Hancock v. Barnhart
This text of 153 F. App'x 430 (Hancock v. Barnhart) is published on Counsel Stack Legal Research, covering Court of Appeals for the Ninth Circuit primary law. Counsel Stack provides free access to over 12 million legal documents including statutes, case law, regulations, and constitutions.
Opinion
MEMORANDUM
Ellen Hancock (Hancock) appeals the district court’s judgment affirming the Administrative Law Judge’s (ALJ) denial of social security benefits, based on his finding that Hancock was not disabled under 42 U.S.C. § 423(d)(1)(A). We have jurisdiction pursuant to 28 U.S.C. § 1291, and we reverse and remand for further proceedings.
Because the parties are familiar with the facts and procedural history of the case, we do not recite them here except as necessary to our decision.
I. Standard of Review
We review the district court’s decision affirming a denial of social security benefits de novo. Moisa v. Barnhart, 367 F.3d 882, 885 (9th Cir.2004). Accordingly, we will affirm the ALJ’s determination if it is supported by substantial evidence and is free from legal error. Id.
II. Waiver
At the district court, Hancock did not challenge the ALJ’s finding that she was capable of performing work which exists in significant numbers. Nonetheless, an exception to the waiver doctrine applies here because the issue on appeal is purely one of law. See Yuckert v. Heckler, 774 F.2d 1365, 1367 (9th Cir.1985), rev’d on other grounds, 482 U.S. 137, 107 S.Ct. 2287, 96 L.Ed.2d 119 (1987).
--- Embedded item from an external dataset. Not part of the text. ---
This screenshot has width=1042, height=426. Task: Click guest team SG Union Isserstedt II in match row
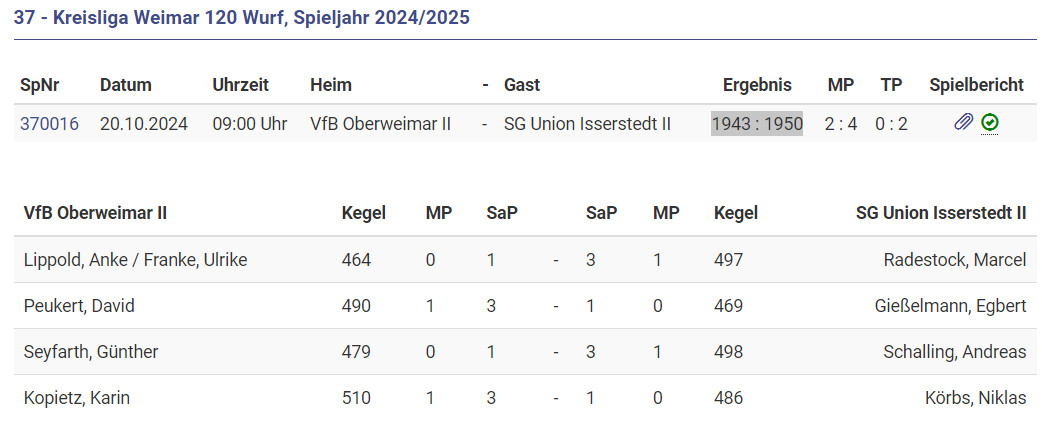[587, 124]
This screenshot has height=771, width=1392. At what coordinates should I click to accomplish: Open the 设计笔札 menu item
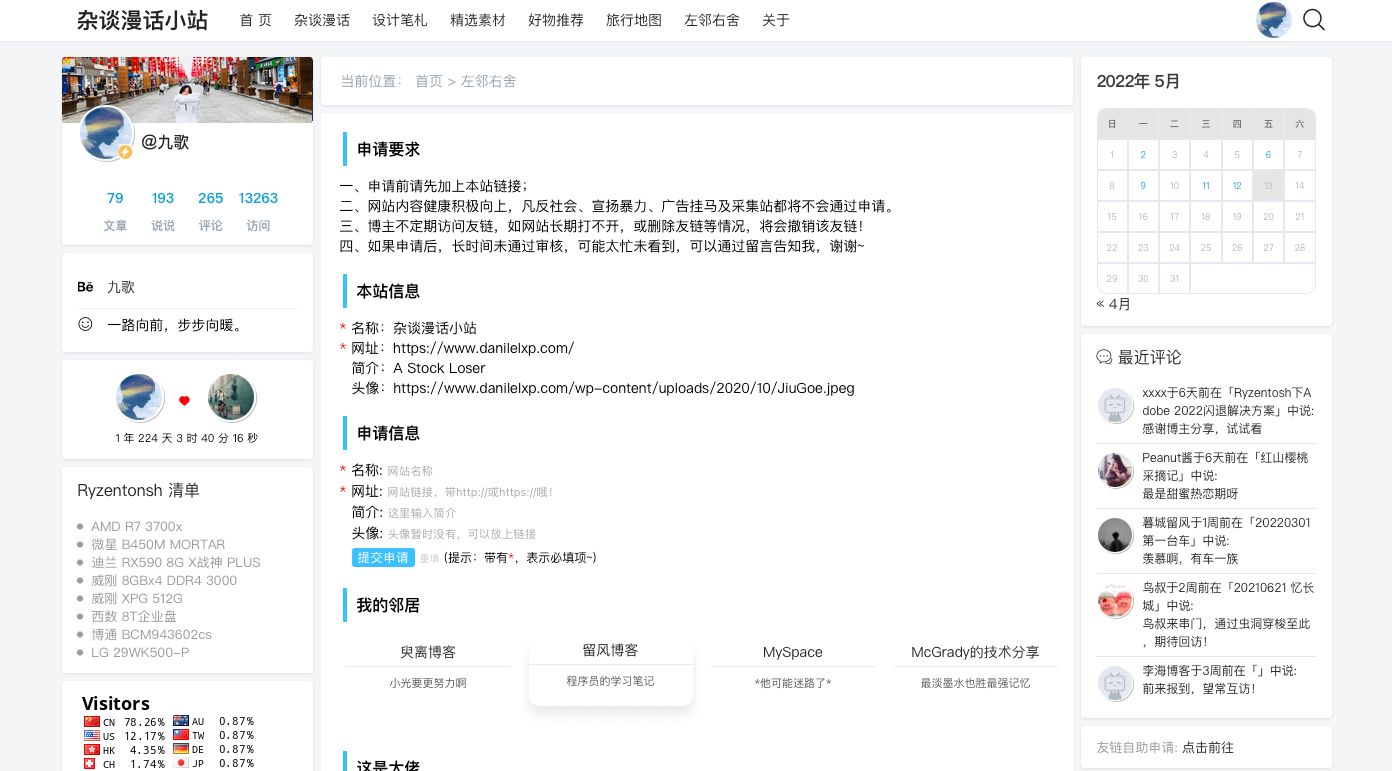click(x=400, y=20)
Accordingly, we consider the issue now even though Hancock did not raise it below.
III. Work in significant numbers
During proceedings at the district court, the Commissioner conceded that [432]*432Hancock is capable of performing only the single job of surveillance system monitor, with 101 positions locally available and 18,-066 positions nationally available. Because the Commissioner’s concessions were made at the district court, the ALJ did not make a finding on whether the job of surveillance system monitor, taken alone, is “work which exists in significant numbers” under 42 U.S.C. § 423(d)(2)(A). Mindful that this is a “matter that statutes place primarily in agency hands,” we remand to the ALJ to make this determination in the first instance. I.N.S. v. Ventura, 537 U.S. 12, 17, 123 S.Ct. 353, 154 L.Ed.2d 272 (2002); see also Moisa, 367 F.3d at 886 — 87 (in the social security context, this court generally should remand under Ventura where “additional investigation or explanation” is necessary). Accordingly, we remand to the district court with instructions to remand to the ALJ.
REVERSED and REMANDED.
This disposition is not appropriate for publication and may not be cited to or by the courts of this circuit except as provided by 9th Cir. R. 36-3.